Simple interest is common in short-term personal loans, car loans, and some bonds. It's easy to calculate and easy to understand — but it grows slowly compared to compound interest.

Simple Interest — $5,000 at 6% for 5 years

Year 1$5,300
Year 2$5,600
Year 3$5,900
Year 4$6,200
Year 5 (final)$6,500

How Compound Interest Works

With compound interest, the interest you earn each period gets added to your balance — and then the next period's interest is calculated on that larger balance. Your money effectively earns money on top of money.

This creates exponential growth. Slowly at first, then faster and faster as the balance grows. The longer the time period, the more dramatic the difference becomes.
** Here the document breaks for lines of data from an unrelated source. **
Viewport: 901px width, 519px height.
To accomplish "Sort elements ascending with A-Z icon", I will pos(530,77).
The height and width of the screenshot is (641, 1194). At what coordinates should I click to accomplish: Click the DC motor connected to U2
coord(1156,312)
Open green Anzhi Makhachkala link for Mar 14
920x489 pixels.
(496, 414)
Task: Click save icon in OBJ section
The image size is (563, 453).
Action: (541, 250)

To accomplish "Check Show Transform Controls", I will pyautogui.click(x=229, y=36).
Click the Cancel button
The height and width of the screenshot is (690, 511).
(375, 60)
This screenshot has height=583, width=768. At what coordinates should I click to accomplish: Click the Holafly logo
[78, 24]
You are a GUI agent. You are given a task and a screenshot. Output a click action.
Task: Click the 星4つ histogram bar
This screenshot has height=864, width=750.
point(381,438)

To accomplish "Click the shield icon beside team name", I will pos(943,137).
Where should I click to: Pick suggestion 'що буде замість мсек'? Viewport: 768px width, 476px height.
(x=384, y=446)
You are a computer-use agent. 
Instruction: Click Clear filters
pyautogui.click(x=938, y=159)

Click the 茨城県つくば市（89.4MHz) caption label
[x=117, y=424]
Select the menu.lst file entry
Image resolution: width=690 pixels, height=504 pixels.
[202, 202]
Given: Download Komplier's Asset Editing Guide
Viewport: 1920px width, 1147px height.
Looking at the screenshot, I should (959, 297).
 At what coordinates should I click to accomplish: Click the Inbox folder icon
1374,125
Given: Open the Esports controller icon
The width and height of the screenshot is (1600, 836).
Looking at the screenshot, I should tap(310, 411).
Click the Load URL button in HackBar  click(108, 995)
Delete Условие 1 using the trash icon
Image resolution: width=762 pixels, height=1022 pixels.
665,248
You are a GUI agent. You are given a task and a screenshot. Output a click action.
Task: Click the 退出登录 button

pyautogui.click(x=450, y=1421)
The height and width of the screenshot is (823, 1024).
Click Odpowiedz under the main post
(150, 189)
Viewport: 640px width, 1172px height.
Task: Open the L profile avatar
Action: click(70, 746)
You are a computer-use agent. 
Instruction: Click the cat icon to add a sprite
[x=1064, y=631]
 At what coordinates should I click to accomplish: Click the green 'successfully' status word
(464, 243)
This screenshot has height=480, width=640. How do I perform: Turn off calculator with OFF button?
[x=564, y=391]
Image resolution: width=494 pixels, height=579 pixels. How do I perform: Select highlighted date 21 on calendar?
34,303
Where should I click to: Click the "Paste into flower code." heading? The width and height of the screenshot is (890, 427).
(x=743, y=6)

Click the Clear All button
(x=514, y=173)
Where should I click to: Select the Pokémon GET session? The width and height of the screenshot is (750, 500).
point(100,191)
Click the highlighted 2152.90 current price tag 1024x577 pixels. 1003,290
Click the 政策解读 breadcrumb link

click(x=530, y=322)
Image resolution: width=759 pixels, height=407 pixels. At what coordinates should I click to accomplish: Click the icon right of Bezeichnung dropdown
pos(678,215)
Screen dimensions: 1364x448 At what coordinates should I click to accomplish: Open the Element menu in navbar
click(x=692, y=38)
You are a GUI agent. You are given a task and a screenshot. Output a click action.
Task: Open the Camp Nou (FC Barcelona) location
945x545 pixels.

Compound Interest — $5,000 at 6% for 5 years (monthly)

Year 1$5,308
Year 2$5,635
Year 3$5,983
Year 4$6,352
Year 5 (final)$6,744

After 5 years the difference is $244. Not dramatic yet — but extend that to 30 years and the gap becomes tens of thousands of dollars.

Side-by-Side Comparison

Simple Interest

Calculated on original principal only. Growth is linear. Common in car loans, short-term personal loans. Easy to predict.

Compound Interest

Calculated on principal plus accumulated interest. Growth is exponential. Common in savings accounts, investments, mortgages, credit cards.

When Compound Interest Hurts You

Compound interest isn't always your friend. When you carry a credit card balance, the interest compounds against you — usually daily. A $5,000 balance at 20% APR, with only minimum payments, can take over 15 years to pay off and cost more than $7,000 in interest alone.

The same force that builds wealth for investors actively destroys it for borrowers who don't pay attention.

Which One Should You Look For?

As a saver or investor, always look for compound interest — and the highest compounding frequency available. As a borrower, simple interest loans are generally more favorable since your debt won't snowball the same way.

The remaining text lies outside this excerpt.